Count the lines below that contain the string "Zásady", and give only that number.

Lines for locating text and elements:
------------------------

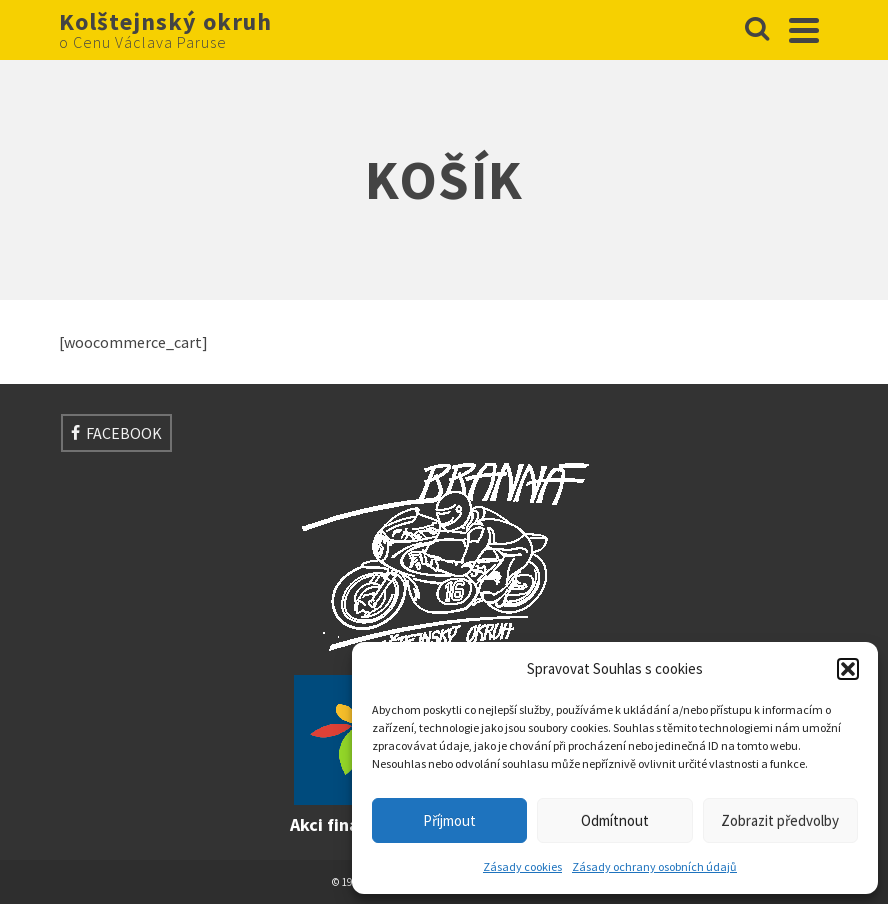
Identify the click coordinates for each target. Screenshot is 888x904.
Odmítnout (615, 820)
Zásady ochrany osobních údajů (654, 866)
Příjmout (449, 820)
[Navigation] (804, 30)
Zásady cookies (522, 866)
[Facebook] (116, 433)
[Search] (757, 30)
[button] (848, 669)
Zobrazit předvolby (780, 820)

------------------------

RESPONSE:
2